The Problem With Plus Signs and S3 Objects

Ever tried downloading files with a plus sign in the filename via S3 object URLs? There’s a catch with those.

S3 Object URLs

You can access public S3 objects via http/s. The url to the objects is typically https://<bucket-name>.s3.amazonaws.com/<path> where path includes the prefix directories.

This is very useful and can allow for even hosting an rpm repository. This type of hosting doesn’t provide directory indexing but if you maintain a static index that doesn’t matter.

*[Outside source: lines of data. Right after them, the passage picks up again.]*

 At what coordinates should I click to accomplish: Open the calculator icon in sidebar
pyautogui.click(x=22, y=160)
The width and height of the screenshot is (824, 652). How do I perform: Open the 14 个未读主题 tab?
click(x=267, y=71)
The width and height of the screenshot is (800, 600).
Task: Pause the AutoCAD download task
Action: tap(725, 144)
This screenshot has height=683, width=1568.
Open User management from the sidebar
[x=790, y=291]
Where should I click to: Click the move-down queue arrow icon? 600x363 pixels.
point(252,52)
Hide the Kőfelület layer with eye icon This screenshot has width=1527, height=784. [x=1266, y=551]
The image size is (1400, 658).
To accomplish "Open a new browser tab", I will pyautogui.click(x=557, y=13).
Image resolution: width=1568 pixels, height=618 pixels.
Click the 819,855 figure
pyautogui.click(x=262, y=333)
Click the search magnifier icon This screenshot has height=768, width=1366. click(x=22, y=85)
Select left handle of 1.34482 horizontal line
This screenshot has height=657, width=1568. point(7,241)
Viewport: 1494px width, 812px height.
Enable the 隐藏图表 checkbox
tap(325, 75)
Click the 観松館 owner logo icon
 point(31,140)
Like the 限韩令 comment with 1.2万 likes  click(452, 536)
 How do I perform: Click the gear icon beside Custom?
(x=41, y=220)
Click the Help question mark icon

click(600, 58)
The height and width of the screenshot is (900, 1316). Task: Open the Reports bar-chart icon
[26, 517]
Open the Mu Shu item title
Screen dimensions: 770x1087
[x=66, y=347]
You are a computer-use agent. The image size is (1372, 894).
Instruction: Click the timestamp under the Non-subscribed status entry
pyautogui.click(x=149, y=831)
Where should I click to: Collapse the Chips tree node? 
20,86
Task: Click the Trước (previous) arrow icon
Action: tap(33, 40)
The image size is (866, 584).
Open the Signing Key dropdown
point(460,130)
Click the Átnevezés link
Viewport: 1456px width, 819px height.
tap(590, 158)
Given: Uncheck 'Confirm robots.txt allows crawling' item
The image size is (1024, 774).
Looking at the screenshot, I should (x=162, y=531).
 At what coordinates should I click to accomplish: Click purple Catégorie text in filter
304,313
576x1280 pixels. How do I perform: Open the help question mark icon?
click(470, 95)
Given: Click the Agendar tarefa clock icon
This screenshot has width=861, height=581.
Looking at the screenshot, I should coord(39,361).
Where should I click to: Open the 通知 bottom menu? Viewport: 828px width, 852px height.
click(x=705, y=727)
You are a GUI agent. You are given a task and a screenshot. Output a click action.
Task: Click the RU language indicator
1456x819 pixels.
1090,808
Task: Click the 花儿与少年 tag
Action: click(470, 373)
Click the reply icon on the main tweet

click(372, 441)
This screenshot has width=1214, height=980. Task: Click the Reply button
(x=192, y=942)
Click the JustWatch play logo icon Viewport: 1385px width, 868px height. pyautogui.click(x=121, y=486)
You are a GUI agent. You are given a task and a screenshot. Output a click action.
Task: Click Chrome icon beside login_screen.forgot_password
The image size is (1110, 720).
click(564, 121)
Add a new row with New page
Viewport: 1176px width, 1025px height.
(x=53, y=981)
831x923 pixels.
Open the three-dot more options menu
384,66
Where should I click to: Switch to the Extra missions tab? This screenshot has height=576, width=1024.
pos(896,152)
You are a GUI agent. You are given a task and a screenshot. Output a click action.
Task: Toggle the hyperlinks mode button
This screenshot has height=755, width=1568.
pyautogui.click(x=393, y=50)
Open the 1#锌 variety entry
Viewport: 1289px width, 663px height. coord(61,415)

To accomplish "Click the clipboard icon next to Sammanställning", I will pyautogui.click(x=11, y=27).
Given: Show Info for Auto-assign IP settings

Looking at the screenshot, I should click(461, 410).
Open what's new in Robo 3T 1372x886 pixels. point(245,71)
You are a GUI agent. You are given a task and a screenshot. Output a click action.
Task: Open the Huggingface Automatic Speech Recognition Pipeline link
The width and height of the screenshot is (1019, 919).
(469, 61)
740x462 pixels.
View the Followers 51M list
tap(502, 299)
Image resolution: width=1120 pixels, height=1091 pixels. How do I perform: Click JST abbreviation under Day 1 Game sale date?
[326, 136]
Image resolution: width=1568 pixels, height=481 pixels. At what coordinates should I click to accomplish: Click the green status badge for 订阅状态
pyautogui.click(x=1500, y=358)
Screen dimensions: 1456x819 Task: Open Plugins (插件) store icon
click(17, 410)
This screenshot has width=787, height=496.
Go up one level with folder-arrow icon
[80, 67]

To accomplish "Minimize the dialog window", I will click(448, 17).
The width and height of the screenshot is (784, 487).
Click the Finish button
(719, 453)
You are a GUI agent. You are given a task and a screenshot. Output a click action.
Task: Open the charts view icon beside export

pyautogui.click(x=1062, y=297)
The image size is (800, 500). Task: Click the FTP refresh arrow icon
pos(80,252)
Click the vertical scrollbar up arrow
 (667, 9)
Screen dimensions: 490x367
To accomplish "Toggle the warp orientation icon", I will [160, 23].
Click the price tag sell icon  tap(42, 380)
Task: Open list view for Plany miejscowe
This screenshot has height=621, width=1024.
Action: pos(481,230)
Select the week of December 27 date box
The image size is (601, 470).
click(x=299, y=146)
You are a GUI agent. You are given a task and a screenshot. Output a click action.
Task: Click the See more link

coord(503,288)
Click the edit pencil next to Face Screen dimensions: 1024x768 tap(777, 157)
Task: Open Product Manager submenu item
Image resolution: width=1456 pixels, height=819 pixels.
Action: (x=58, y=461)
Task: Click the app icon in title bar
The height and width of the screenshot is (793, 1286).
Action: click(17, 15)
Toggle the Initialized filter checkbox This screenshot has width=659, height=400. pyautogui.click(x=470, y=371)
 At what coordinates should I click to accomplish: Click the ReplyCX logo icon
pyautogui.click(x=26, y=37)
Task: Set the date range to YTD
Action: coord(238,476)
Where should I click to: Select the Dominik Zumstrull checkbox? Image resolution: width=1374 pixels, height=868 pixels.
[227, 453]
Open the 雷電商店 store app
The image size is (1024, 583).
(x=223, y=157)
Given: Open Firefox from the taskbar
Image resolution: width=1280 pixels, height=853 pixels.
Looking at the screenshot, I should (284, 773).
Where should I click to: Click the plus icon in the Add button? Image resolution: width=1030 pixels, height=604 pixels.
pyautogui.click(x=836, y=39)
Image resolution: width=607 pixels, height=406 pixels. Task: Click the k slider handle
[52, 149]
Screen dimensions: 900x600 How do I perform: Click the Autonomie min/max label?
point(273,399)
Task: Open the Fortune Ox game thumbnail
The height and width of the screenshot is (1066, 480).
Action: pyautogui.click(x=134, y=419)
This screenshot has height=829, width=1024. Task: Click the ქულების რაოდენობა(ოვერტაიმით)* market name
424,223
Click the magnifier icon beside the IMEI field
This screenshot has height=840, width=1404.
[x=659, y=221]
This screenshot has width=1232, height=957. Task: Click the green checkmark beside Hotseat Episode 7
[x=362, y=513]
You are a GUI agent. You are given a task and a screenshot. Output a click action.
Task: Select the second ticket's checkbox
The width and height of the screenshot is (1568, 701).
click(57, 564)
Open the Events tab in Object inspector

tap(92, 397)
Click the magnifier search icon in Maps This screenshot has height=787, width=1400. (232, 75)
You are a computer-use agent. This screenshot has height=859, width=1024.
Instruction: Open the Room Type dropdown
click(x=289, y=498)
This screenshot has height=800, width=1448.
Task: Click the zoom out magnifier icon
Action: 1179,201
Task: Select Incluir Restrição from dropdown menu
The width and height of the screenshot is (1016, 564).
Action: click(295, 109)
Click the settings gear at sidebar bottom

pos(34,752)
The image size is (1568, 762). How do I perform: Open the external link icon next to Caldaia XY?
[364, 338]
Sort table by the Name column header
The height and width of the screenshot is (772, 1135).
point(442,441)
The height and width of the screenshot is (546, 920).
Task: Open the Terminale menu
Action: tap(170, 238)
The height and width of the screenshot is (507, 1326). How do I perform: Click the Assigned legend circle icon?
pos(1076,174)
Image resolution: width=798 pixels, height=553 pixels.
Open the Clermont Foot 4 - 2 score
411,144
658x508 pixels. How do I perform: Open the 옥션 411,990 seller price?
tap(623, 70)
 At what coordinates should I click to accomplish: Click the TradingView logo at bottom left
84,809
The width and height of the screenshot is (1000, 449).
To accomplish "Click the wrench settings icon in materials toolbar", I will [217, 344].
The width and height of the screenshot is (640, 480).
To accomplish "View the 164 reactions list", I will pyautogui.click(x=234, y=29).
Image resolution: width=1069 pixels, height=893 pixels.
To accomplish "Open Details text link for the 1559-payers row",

A problem with this hosting method is when there are plus signs in the path of a file in the bucket. If a file in the bucket is named “hello+world.txt”, you will typically expect the following url to access that file.

https://micho-test-plus-signs.s3.amazonaws.com/hello+world.txt

Surprisingly, instead you’ll receive an access denied error message page.

s3 object url with unencoded plus

And it’s because of an interesting problem with url encoding spaces.

Spaces, Plus Signs, and URLs

URLs cannot contain spaces. URL encoding normally replaces these with either plus signs or with %20; and there comes the problem. It’s not possible to differentiate between a plus symbol or a space when parsing a URL. If a URL wants to use a plus symbol, it must be explicitly url encoded (replaced with %2B).

https://micho-test-plus-signs.s3.amazonaws.com/hello%2Bworld.txt

So a workaround for the error shown above when using a plus sign in the URL is to replace the plus sign with %2B instead (pre-emptive url encoding).

s3 object url with encoded plus

S3 Objects With Spaces

So you might wonder why Amazon does not just by default handle this when doing S3 object access URLs and the reason for that is because of files with a space in their filenames or prefixes.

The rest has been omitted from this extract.